:: Extrait choisi ::
=======

Code Geass : Lelouch de la Rébellion (en japonais : Kôdo Gyasu : Hangyaku no Rurûshu).


Il y a des titres qui frappent dans leur langue originale. Il y a des titres qui frappent une fois qu'ils sont traduits. Et il y a des titres qui frappent dans les deux cadres. Des titres évocateurs, qui présagent quelque chose de grand. Ou plutôt, non : je devrais dire de grandiose. Ou de grandiloquent. Mais grand ne suffirait assurément pas.


Code Geass, c'est une histoire que je ne prends ici guère la peine de vous narrer : elle est excellemment détaillée si vous prenez la peine de cliquer sur le titre quelques lignes plus haut.


Une fois n'est pas coutume, commençons plutôt par les points négatifs de CG : c'est du CLAMP - ou plutôt, une collaboration entre le studio Sunrise et CLAMP. Vous devez savoir, par honnêteté intellectuelle, que je déteste CLAMP. A mon goût, CLAMP se résume à une machine à fric créée par de petites fragilistas pour satisfaire les besoins de fan service des amateurs de yaoi. Autant vous avouer que mon a priori était grand quand j'ai commencé cette série.


Pourquoi l'avoir d'ailleurs commencée ? Ici, nulle histoire de hasard ou d'ennui au fond de mon lit. J'ai commencé à regarder Code Geass au bout de la huitième personne de mon entourage venue me dire qu’il fallait absolument que je le voie. Ma curiosité et l'envie de voir ce qui a tant frappé mes amis en suivant Code Geass m'a poussé à télécharger le premier épisode et, de fil en aiguille, j'ai fini cette série composée de 52 volets au format - traditionnel, s'il en est - de 20 minutes.


Code Geass souffre à mon sens d'une certaine manie à mélanger le genre mecha, yaoi et shônen, le tout saupoudré d'une touche de fan service, ainsi que d'une pléthore de personnages additionnels au charisme pas forcément rutilant. Ajoutez à ça une histoire dont la trame n'est pas fouillée comme elle aurait pu l'être, de nombreuses zones d'ombre subsistant à la fin de la série, et vous aurez la liste complète des défauts que je lui trouve ; des défauts, en somme, qui l'empêcheront d'être encore connu d'ici un siècle ou deux.


Et pourtant...


Et pourtant, c'est à connaître. La première chose qui frappera - et crescendo au fil des épisodes -, c'est le charisme extraordinaire et foudroyant de Lelouch, un charisme, il est vrai, largement servi par le style graphique et le sens de la mise en scène de CLAMP, sans même faire allusion à la voix originale de Lelouch dans la série japonaise, doublée par un certain Jun Fukuyama - qui sera bien connu des amateurs d'animes que vous êtes.

=======

:: Données fournies ::
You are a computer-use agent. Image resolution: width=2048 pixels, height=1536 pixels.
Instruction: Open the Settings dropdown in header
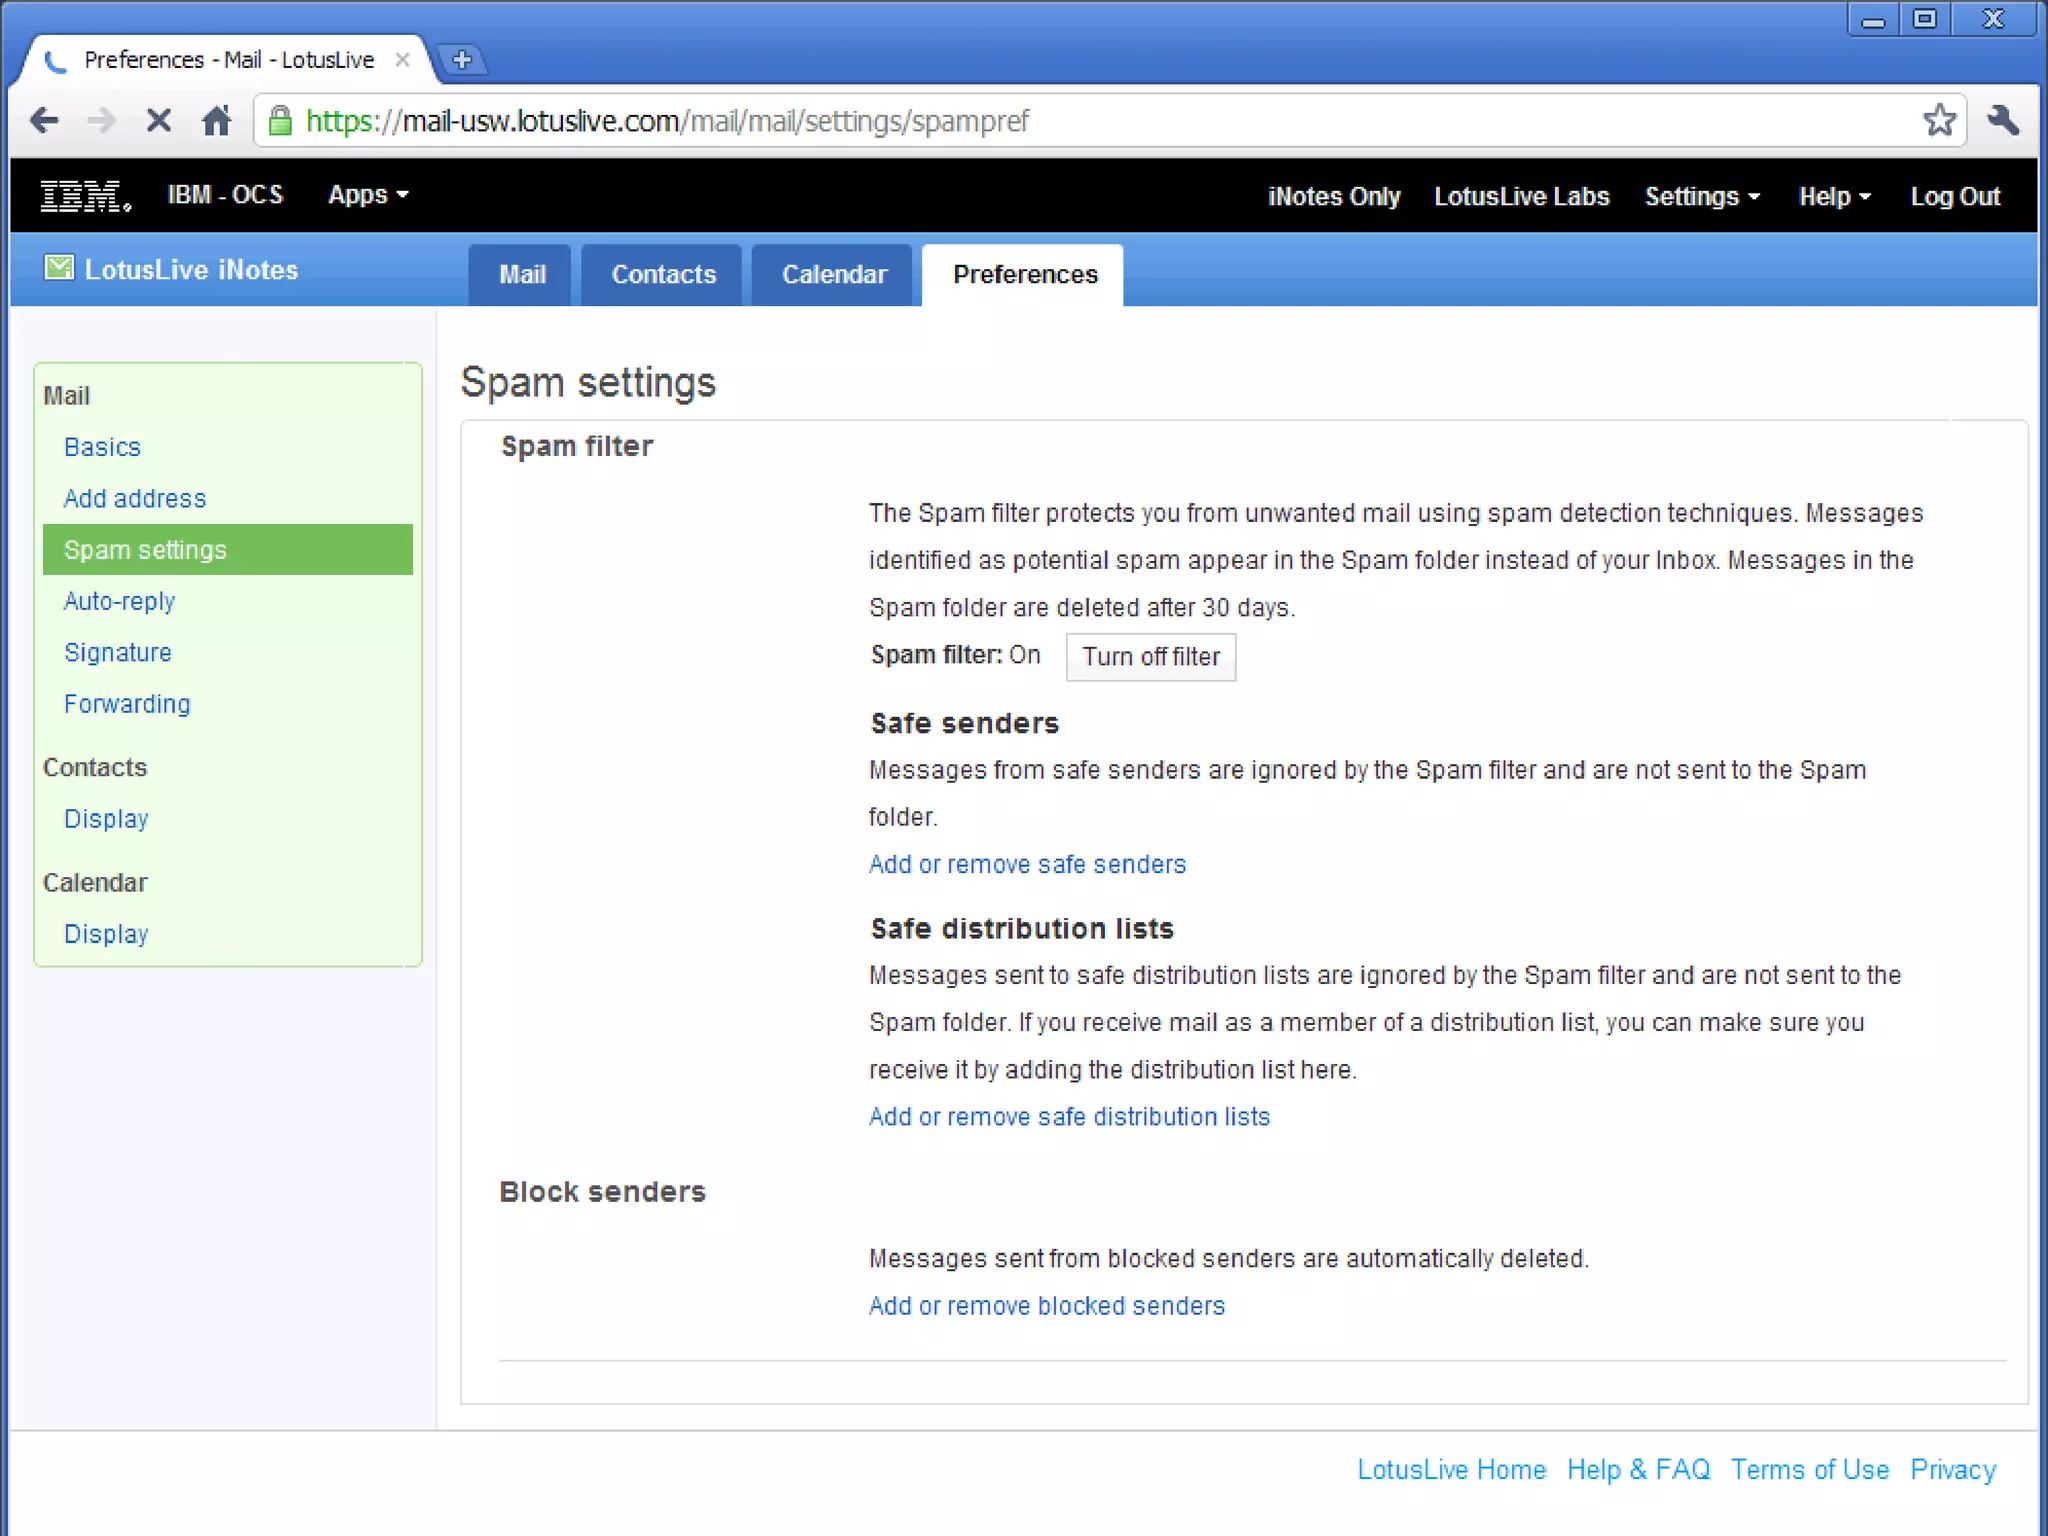pyautogui.click(x=1701, y=197)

=======

:: Exercices à résoudre ::
- a) Dans la critique de Code Geass, recopiez le passage situé entre « Code Geass, c'est » et « lignes plus haut. », bornes incluses, en remplaçant « titre » par « nom ».
- b) Répondez à ces questions sur la critique de Code Geass :
(i) Combien de volets compte la série, et quelle est la durée de chacun ?
(ii) Avec quel studio CLAMP a-t-il collaboré ?
(iii) Qui double Lelouch dans la version japonaise ?
- c) Énumérez tous les genres que Code Geass mélange selon la critique.

:: Solutions des exercices ::
- a)
Code Geass, c'est une histoire que je ne prends ici guère la peine de vous narrer : elle est excellemment détaillée si vous prenez la peine de cliquer sur le nom quelques lignes plus haut.

- b)
(i) 52 volets de 20 minutes.
(ii) Le studio Sunrise.
(iii) Jun Fukuyama.

- c) Mecha, yaoi, shônen.